**Excerpted passage**

★ ★ ★

Along with the other controversies set off by President Bush’s decision to order warrantless wiretaps of the international telephone calls of people with known al Qaeda connections, there is a debate going on among veterans of the Clinton administration over whether President Clinton held the position that his powers included the “inherent authority” to take such measures.
On Tuesday, National Review Online reported the testimony of Clinton Deputy Attorney General Jamie Gorelick before the House Intelligence Committee in July 1994. Gorelick told lawmakers that the president had the authority to order physical searches–break-ins–for national-security reasons without having to get a warrant from anyone. Gorelick said the Clinton administration would go along with Congress’s desire to give the authority to pre-approve those searches to the FISA court, but did not retreat from the position that the president held such authority himself.
The NRO article set off a wave of criticism from Clinton supporters. In a response entitled “The Gorelick Myth,” the liberal think tank Center for American Progress, run by former Clinton chief of staff John Podesta, wrote, “York claims that, after the law was amended, ‘the Clinton administration did not back down from its contention that the president had the authority to act when necessary.’ That’s false. Neither Gorelick or the Clinton administration ever argued that president’s inherent ‘authority’ allowed him to ignore FISA.”

★ ★ ★

**Tasks to carry out**
#1 List every person named in the passage on the Clinton-era wiretap debate.
#2 Reproduce a portion of the passage on the Clinton-era wiretap debate word for word, starting at the words "On Tuesday, National" and stopping after the words "such authority himself.".
#3 Write the next part of the passage on the Clinton-era wiretap debate, beginning after its final sentence.

**Dataset extract**
★ ★ ★

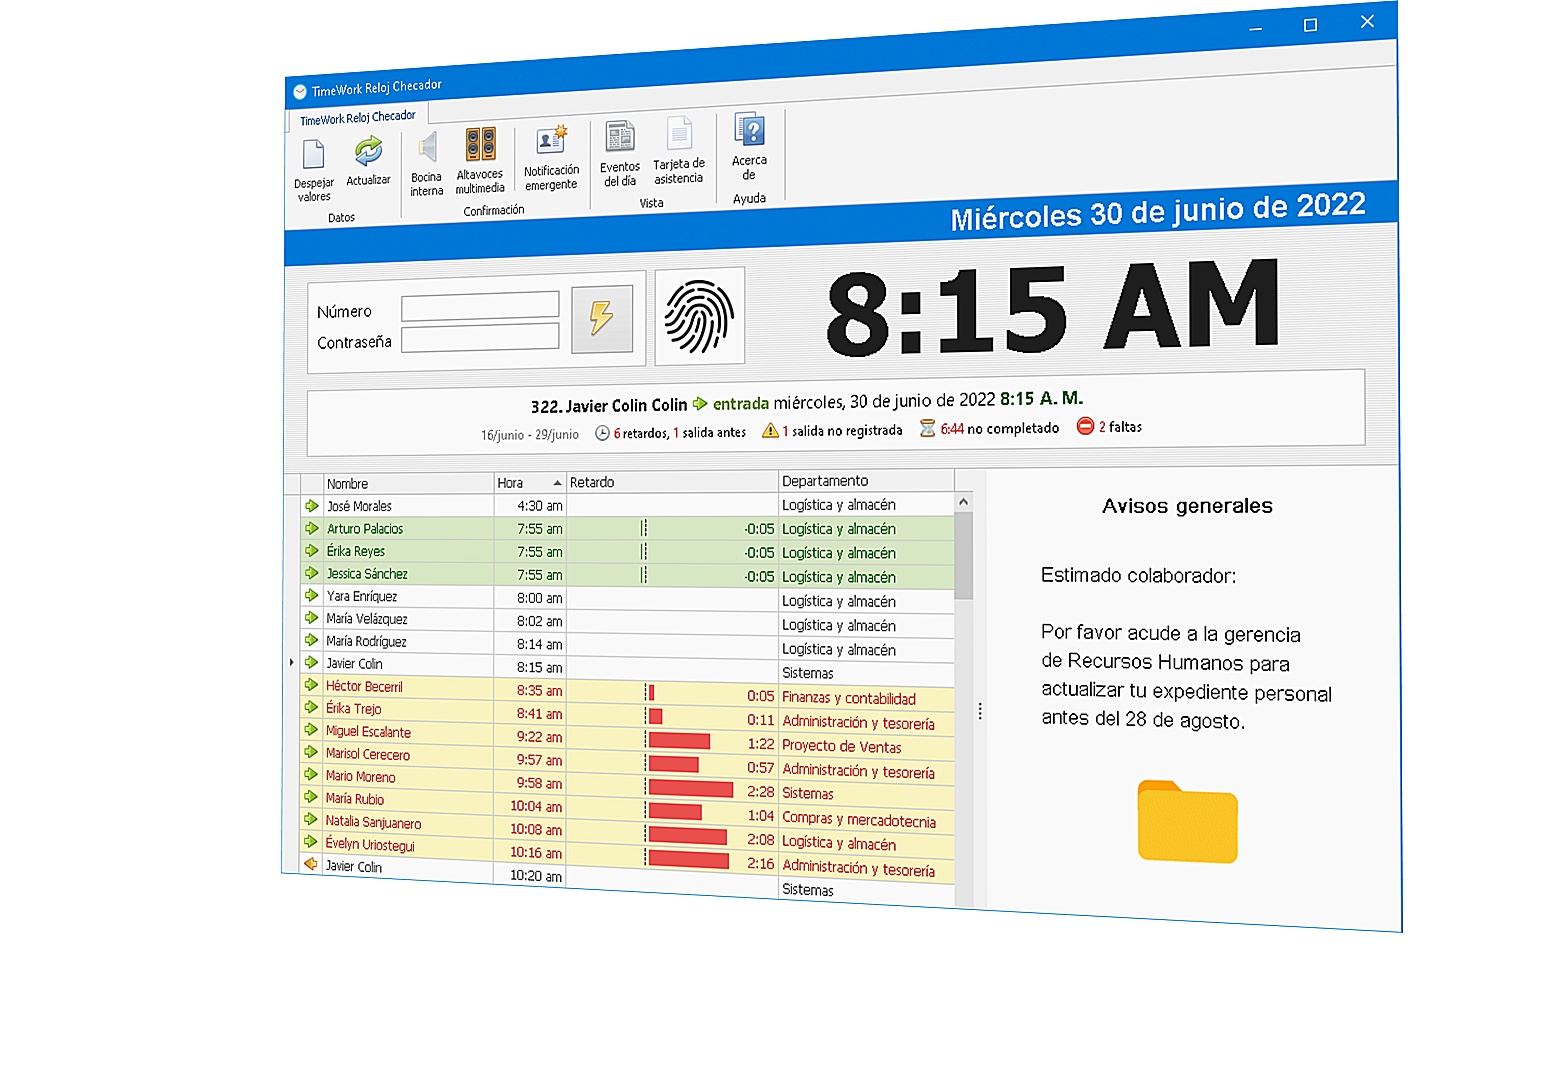Click into the Número input field
This screenshot has height=1085, width=1554.
point(480,306)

★ ★ ★

**Task results**
#1 President Bush, President Clinton, Jamie Gorelick, John Podesta, York

#2
On Tuesday, National Review Online reported the testimony of Clinton Deputy Attorney General Jamie Gorelick before the House Intelligence Committee in July 1994. Gorelick told lawmakers that the president had the authority to order physical searches–break-ins–for national-security reasons without having to get a warrant from anyone. Gorelick said the Clinton administration would go along with Congress’s desire to give the authority to pre-approve those searches to the FISA court, but did not retreat from the position that the president held such authority himself.

#3
The Center’s position appears contradicted not only by Gorelick’s testimony but by a statement she made to Legal Times in November 1994, several months after her testimony, in which she said, “Our seeking legislation in no way should suggest that we do not believe we have inherent authority.”
Now there is another voice in the debate. John Schmidt, who served as associate attorney general in the Clinton Justice department, has written an article arguing that the president–Clinton, Bush, or any other chief executive–has the inherent authority to order warrantless surveillance. The courts have upheld that position several times, Schmidt writes in the Chicago Tribune, and, what is more, “Every president since FISA’s passage has asserted that he retained inherent power to go beyond the act’s terms.”
“We cannot eliminate the need for extraordinary action in the kind of unforeseen circumstances presented by Sept. 11,” Schmidt continues. “I do not believe the Constitution allows Congress to take away from the president the inherent authority to act in response to a foreign attack. That inherent power is reason to be careful about who we elect as president, but it is authority we have needed in the past and, in the light of history, could well need again.”
In the argument that has emerged over warrantless surveillance, there have been a number of overstatements. Some people, for example, have said that Bill Clinton signed an executive order authorizing such surveillance; he did not. But there is no doubt that presidents before George W. Bush, including Clinton, held the position that they had the authority to do what they believed was necessary to defend the United States against foreign attack.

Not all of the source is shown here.